Degradation of chondroitin sulfate by the gut microbiota of Chinese individuals

• Published in: International journal of biological macromolecules Vol. 86; pp. 112 - 118
• Main Authors: Shang, Qingsen, Yin, Yeshi, Zhu, Liying, Li, Guoyun, Yu, Guangli, Wang, Xin
• Format: Journal Article
• Language: English
• Published: Netherlands Elsevier B.V 01.05.2016
• Subjects: Adult; bacteria; Bacteria - isolation & purification; Bacteria - metabolism; Bacteroides ovatus; Bacteroides thetaiotaomicron; bioavailability; Biological Availability; Chondroitin sulfate; Chondroitin Sulfates - metabolism; Chondroitin Sulfates - pharmacokinetics; Clostridium; Clostridium hathewayi; Degradation; Dietary Supplements; drugs; Feces - microbiology; Gastrointestinal Microbiome; Humans; intestinal microorganisms; Middle Aged; Young Adult; Degradation; Chondroitin sulfate; Clostridium hathewayi
• ISSN: 0141-8130; 1879-0003
• DOI: 10.1016/j.ijbiomac.2016.01.055

Oral preparations of chondroitin sulfate (CS) have long been used as anti-osteoarthritis (anti-OA) drugs. However, little is known about the degradation of CS by human gut microbiota. In the present study, degradation profiles of CSA (the main constituent of CS drugs) by the human gut microbiota from six healthy subjects were investigated.
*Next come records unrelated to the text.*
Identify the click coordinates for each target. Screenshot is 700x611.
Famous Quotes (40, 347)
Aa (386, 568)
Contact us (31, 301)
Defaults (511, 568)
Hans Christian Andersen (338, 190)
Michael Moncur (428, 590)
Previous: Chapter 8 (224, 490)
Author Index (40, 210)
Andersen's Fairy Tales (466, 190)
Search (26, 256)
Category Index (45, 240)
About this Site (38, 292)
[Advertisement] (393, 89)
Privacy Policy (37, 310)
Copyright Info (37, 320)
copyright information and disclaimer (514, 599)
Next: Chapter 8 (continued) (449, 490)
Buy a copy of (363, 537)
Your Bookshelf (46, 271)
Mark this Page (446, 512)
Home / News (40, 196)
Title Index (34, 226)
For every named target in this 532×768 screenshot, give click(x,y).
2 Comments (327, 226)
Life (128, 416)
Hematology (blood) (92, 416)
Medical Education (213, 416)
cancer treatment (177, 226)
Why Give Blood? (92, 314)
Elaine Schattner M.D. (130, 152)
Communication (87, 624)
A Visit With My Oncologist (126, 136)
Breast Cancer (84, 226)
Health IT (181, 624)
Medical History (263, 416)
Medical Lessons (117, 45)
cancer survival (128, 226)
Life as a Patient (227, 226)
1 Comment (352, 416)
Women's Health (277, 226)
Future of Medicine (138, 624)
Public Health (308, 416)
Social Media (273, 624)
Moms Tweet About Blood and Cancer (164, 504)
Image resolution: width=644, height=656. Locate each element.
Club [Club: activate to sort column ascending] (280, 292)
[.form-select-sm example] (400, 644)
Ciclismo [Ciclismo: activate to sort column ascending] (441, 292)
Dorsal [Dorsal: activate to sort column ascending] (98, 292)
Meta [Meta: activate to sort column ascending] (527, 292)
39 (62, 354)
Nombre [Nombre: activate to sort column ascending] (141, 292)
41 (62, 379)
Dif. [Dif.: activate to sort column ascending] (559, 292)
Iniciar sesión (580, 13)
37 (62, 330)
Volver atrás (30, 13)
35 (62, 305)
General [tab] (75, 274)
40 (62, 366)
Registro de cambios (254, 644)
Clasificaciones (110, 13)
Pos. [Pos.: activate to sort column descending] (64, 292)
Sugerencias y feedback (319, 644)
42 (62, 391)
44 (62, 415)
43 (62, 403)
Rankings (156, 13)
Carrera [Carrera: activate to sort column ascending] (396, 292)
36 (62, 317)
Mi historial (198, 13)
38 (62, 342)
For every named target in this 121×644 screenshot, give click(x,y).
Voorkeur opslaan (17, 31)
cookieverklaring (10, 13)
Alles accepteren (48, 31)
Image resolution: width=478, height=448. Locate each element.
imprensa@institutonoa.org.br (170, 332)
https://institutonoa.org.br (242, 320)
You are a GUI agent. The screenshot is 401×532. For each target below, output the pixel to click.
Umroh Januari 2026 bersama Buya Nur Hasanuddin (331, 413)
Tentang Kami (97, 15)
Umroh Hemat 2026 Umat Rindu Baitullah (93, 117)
Each individual’s microbiota had differing degradation activities, but ΔUA-GalNAc4S was the end product in all cases. To elucidate the mechanisms underlying this phenomenon, different CSA-degrading bacteria were isolated from each individual’s microbiota and tested for CSA degradation. In addition to Bacteroides thetaiotaomicron J1, Bacteroides thetaiotaomicron 82 and Bacteroides ovatus E3, a new CSA-degrading bacterium, Clostridium hathewayi R4, was isolated and characterized. Interestingly, at least two different CSA-degrading species were identified from each individual’s gut microbiota. Predictably, these functional bacteria also had differing degradation rates, but still generated the same end product, ΔUA-GalNAc4S. In addition, the human fecal isolates produced different degradation profiles for CSC, CSD, and CSE, suggesting that CS could be readily metabolized to varying extents by diverse microbial consortiums, which may help to explain the poor bioavailability and unequal efficacy of CS among individuals in OA treatment.